**Dataset entries**
<<<<
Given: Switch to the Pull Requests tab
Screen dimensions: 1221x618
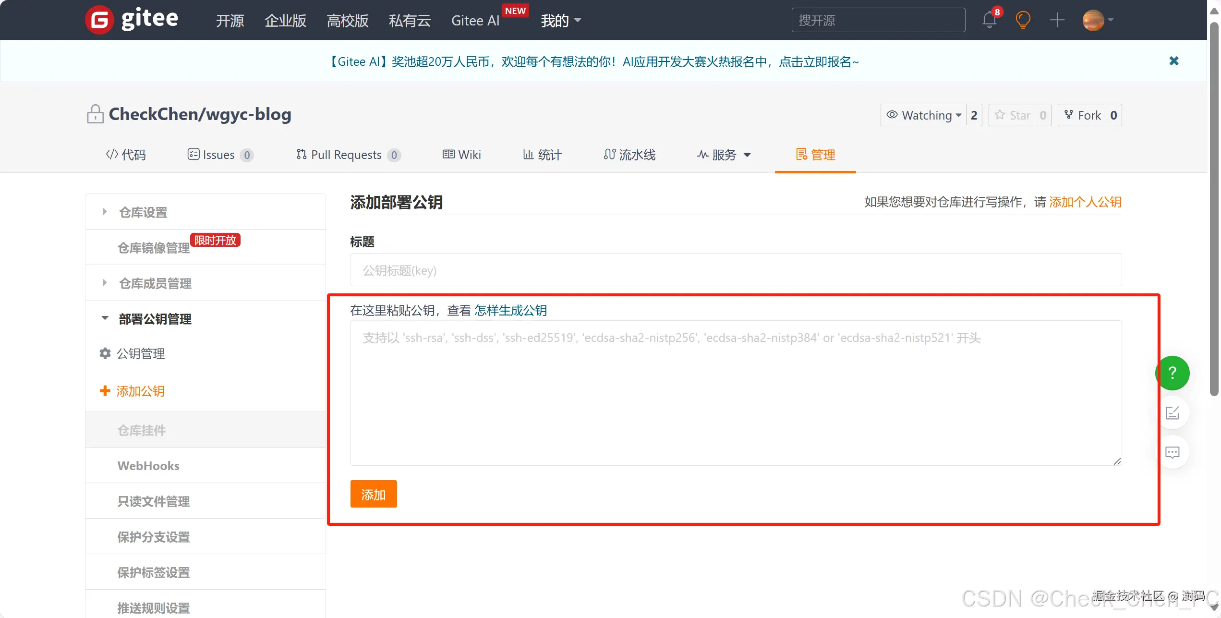Looking at the screenshot, I should click(346, 155).

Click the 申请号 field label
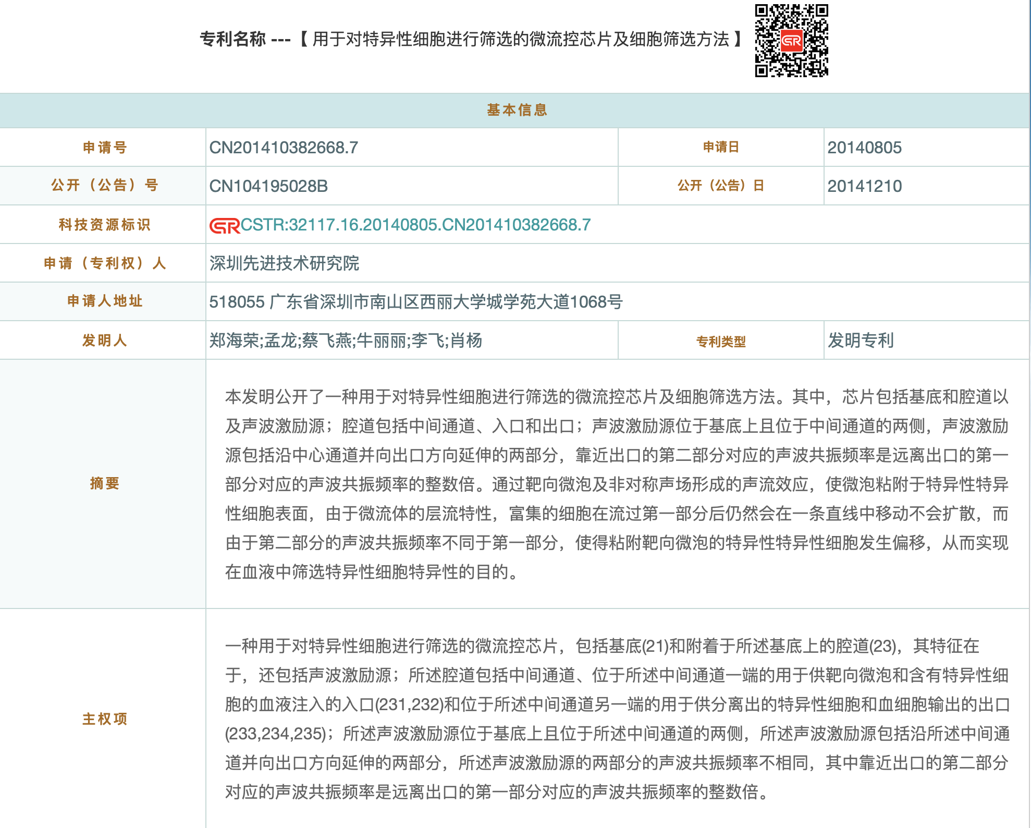[104, 148]
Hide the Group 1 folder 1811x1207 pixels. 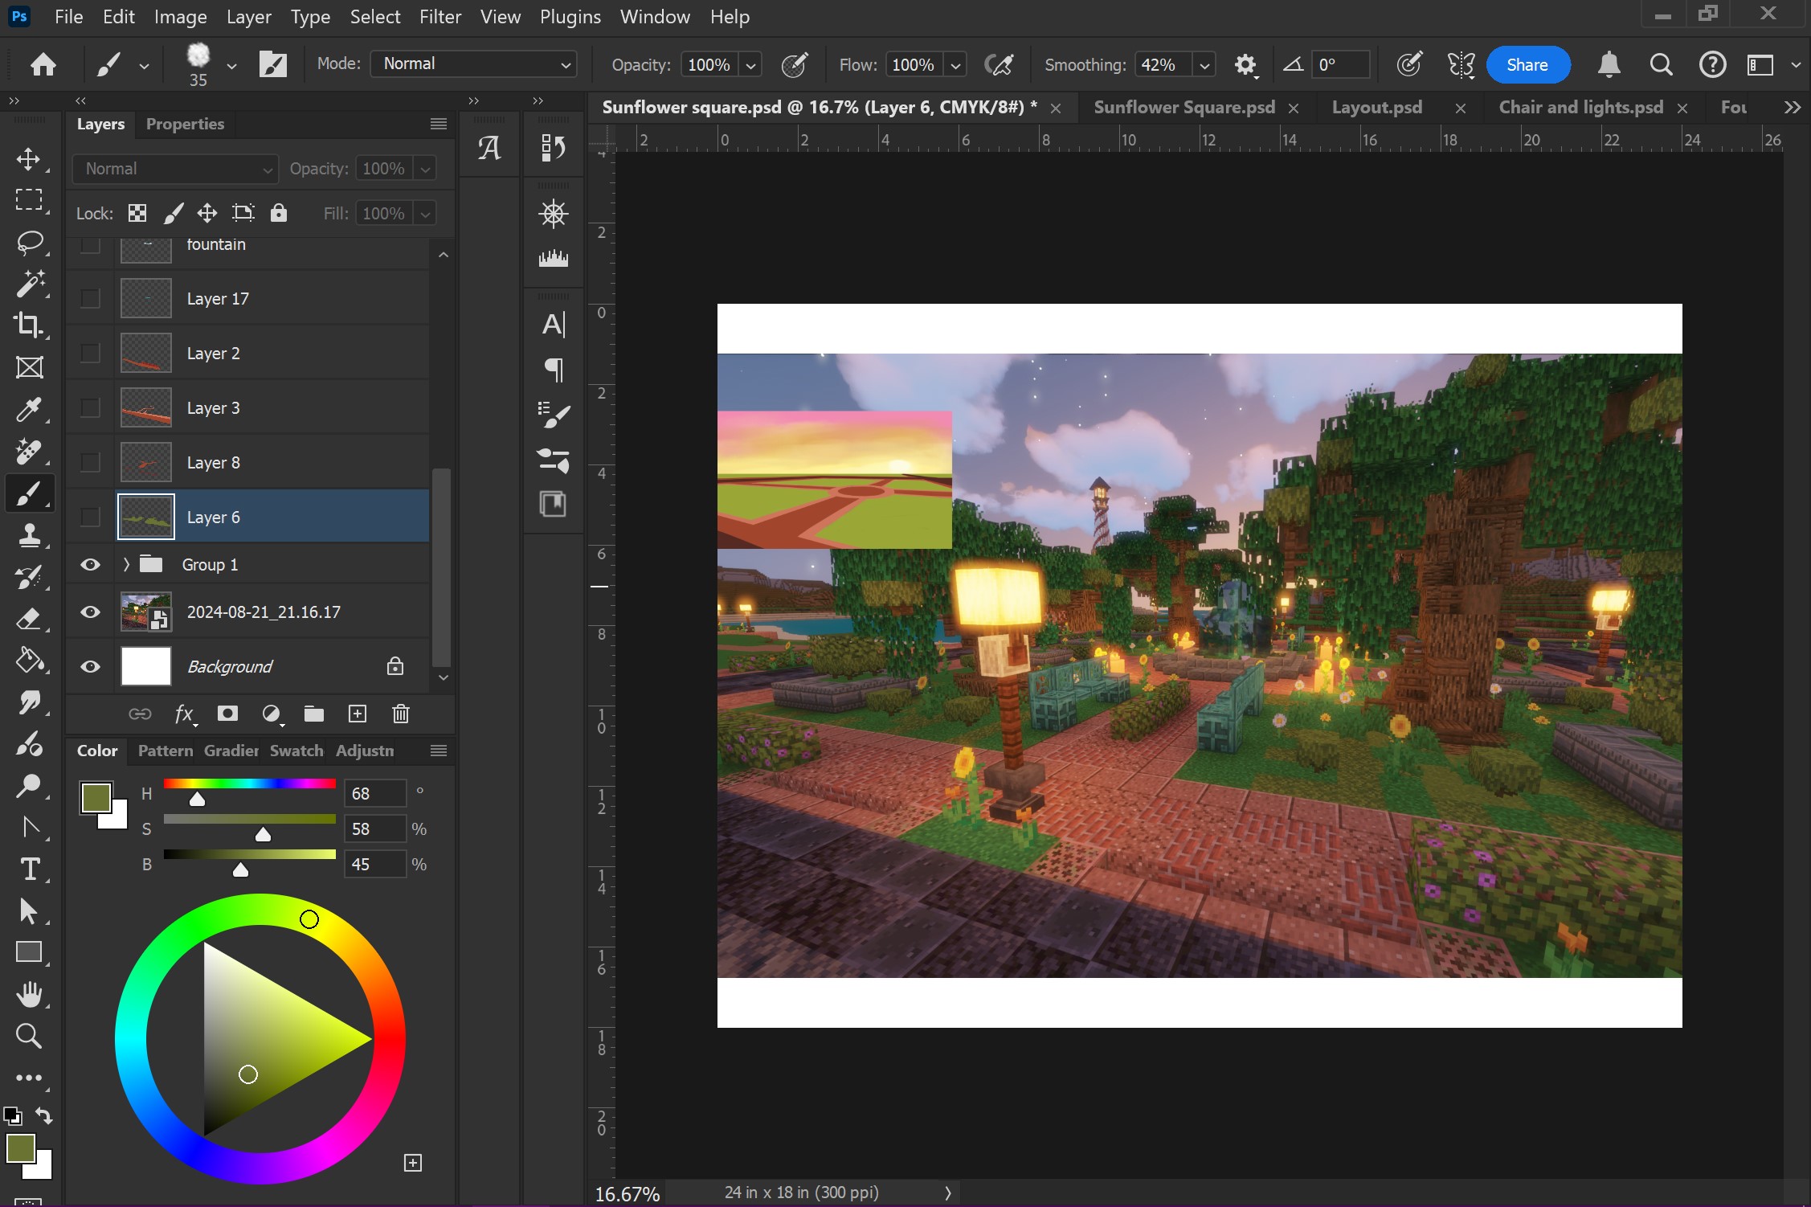[90, 565]
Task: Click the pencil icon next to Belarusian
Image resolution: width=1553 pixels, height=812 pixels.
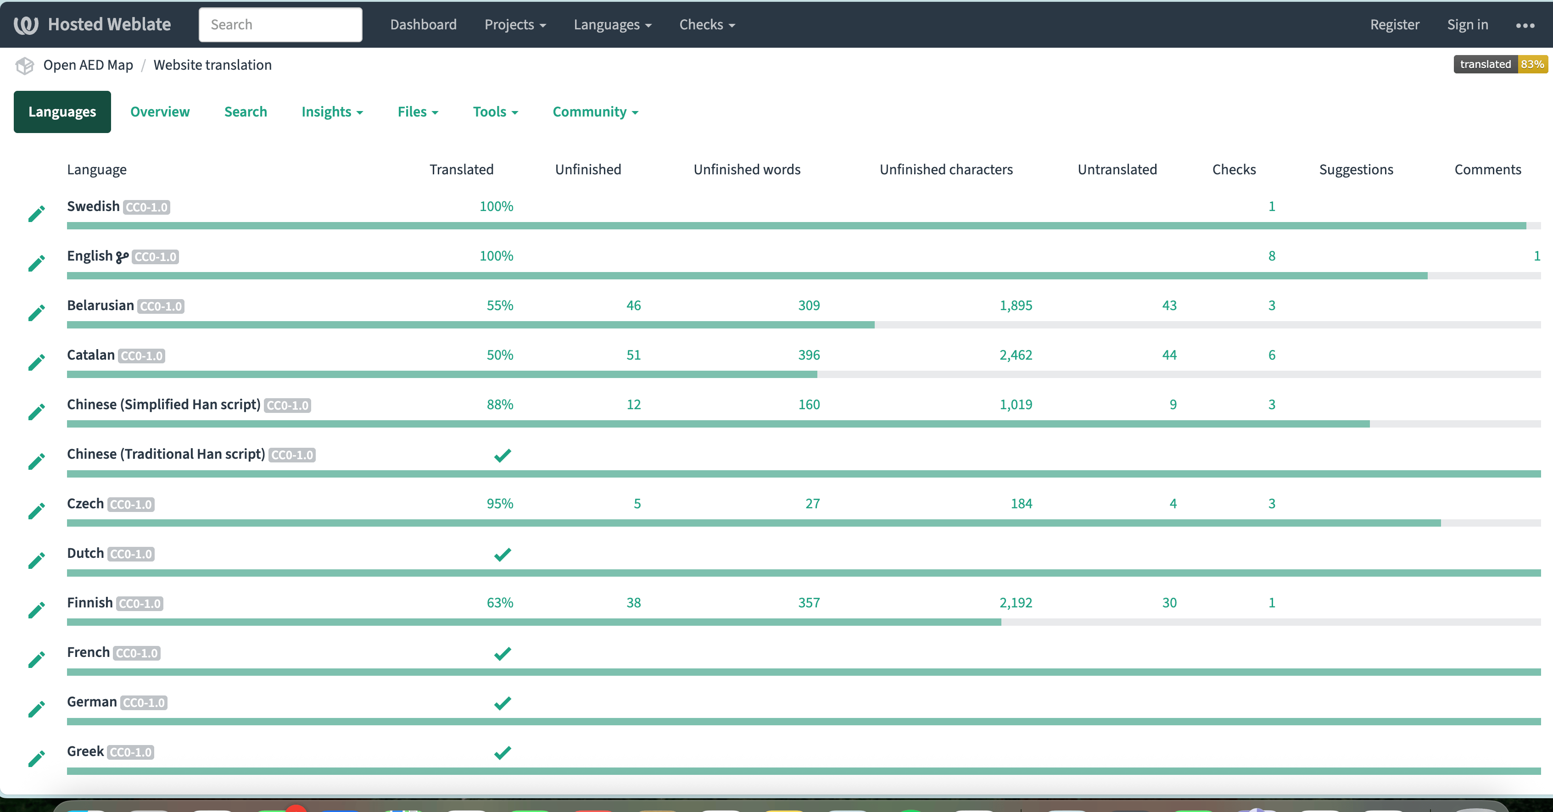Action: click(37, 313)
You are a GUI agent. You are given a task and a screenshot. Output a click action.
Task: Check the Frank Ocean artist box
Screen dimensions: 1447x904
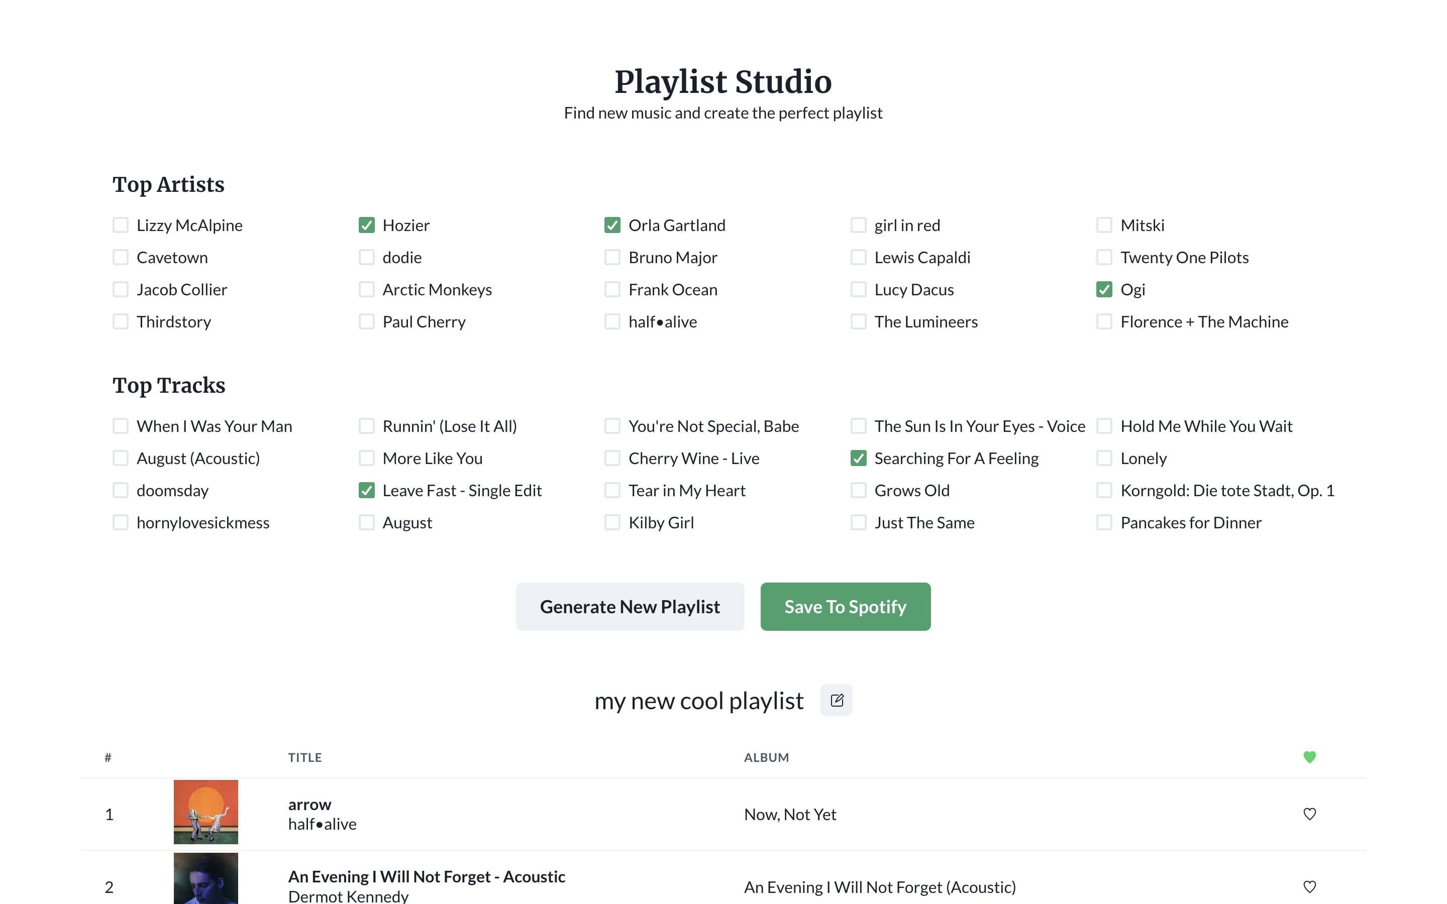point(612,290)
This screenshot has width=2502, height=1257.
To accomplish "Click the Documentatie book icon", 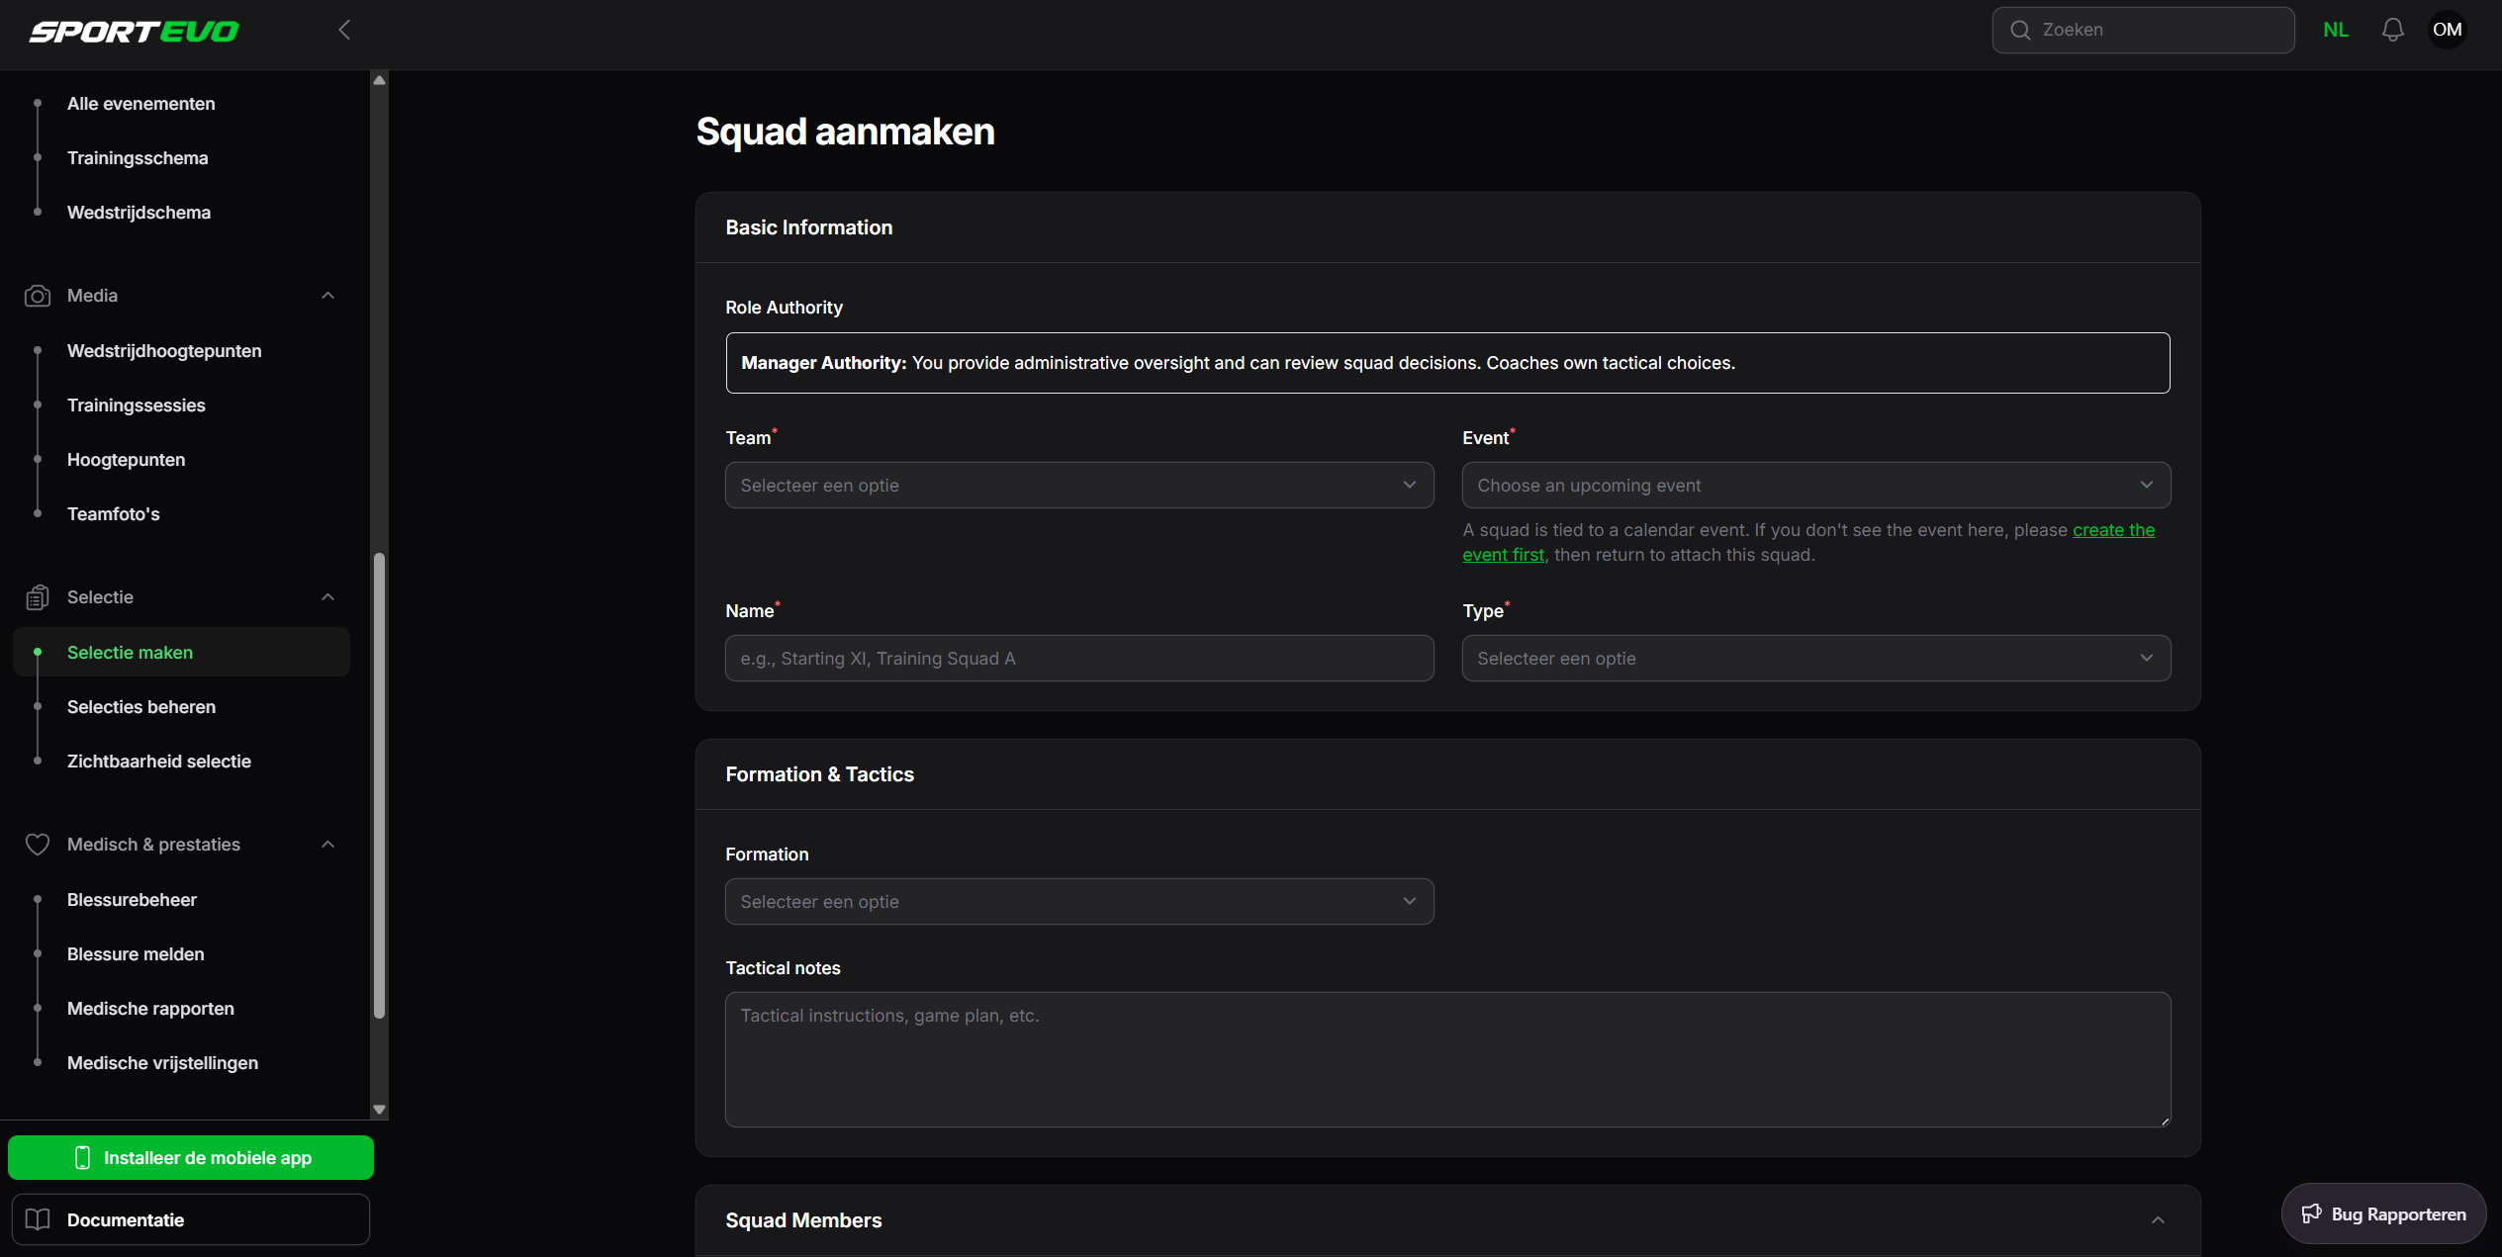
>>>>
**TRY IT**
From the line with "Image resolution: width=1553" to the final line of the entries above, reproduce each line exactly and nothing else; the pictures stay out.

**COMPLETED EXERCISE**
Image resolution: width=1553 pixels, height=812 pixels.
Action: click(37, 313)
You are a GUI agent. You are given a task and a screenshot. Output a click action.
Task: Check the Frank Ocean artist box
Screen dimensions: 1447x904
point(612,290)
This screenshot has width=2502, height=1257.
To accomplish "Click the Documentatie book icon", 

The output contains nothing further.